## Task requirements:
Please output the data exactly, minus pictures.

## Dataset content:
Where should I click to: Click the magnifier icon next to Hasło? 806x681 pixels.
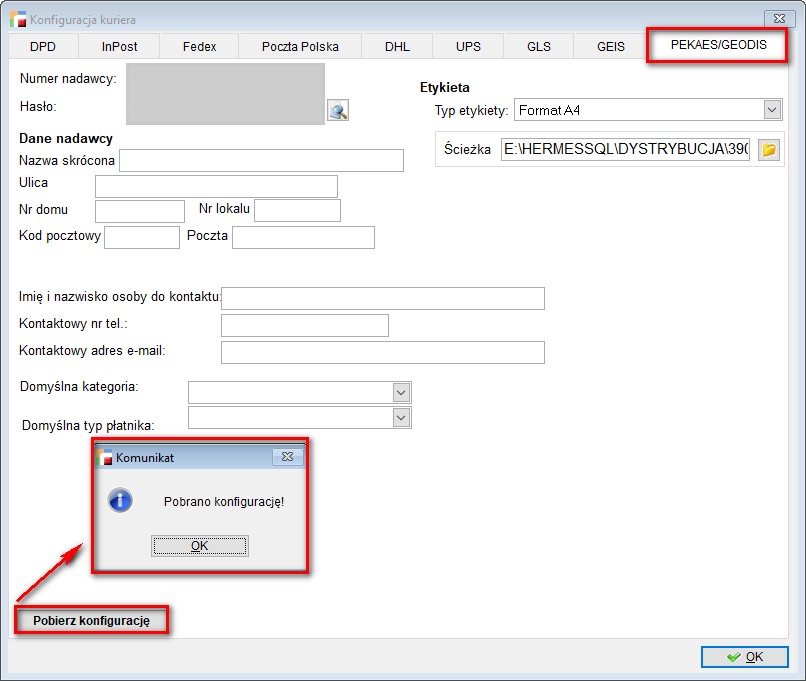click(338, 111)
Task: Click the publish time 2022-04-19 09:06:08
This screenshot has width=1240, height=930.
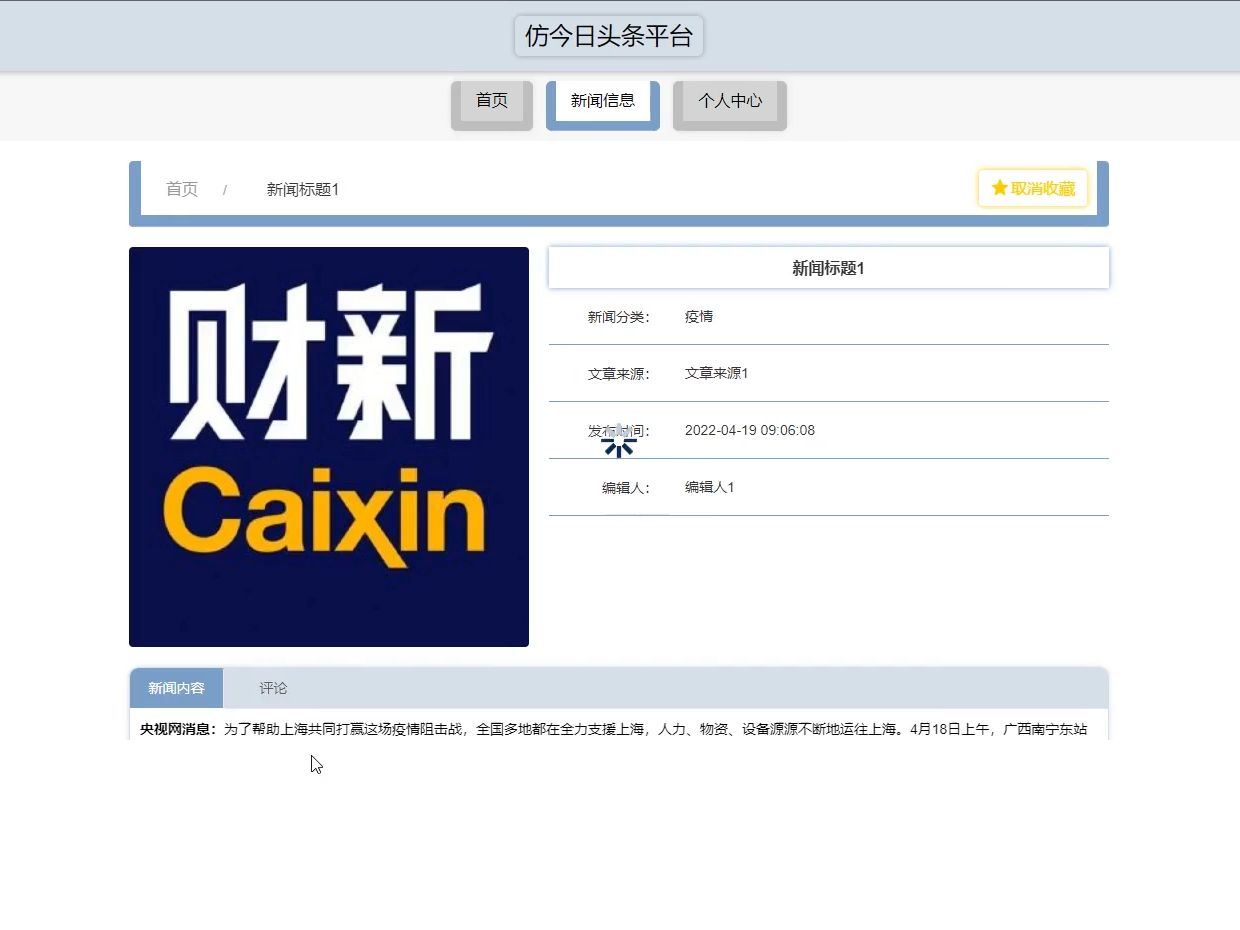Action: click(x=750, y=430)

## Solution to this exercise:
Where should I click to: Click the magnifier icon next to Hasło? 806x681 pixels.
click(338, 111)
Task: Click the publish time 2022-04-19 09:06:08
This screenshot has width=1240, height=930.
Action: click(x=750, y=430)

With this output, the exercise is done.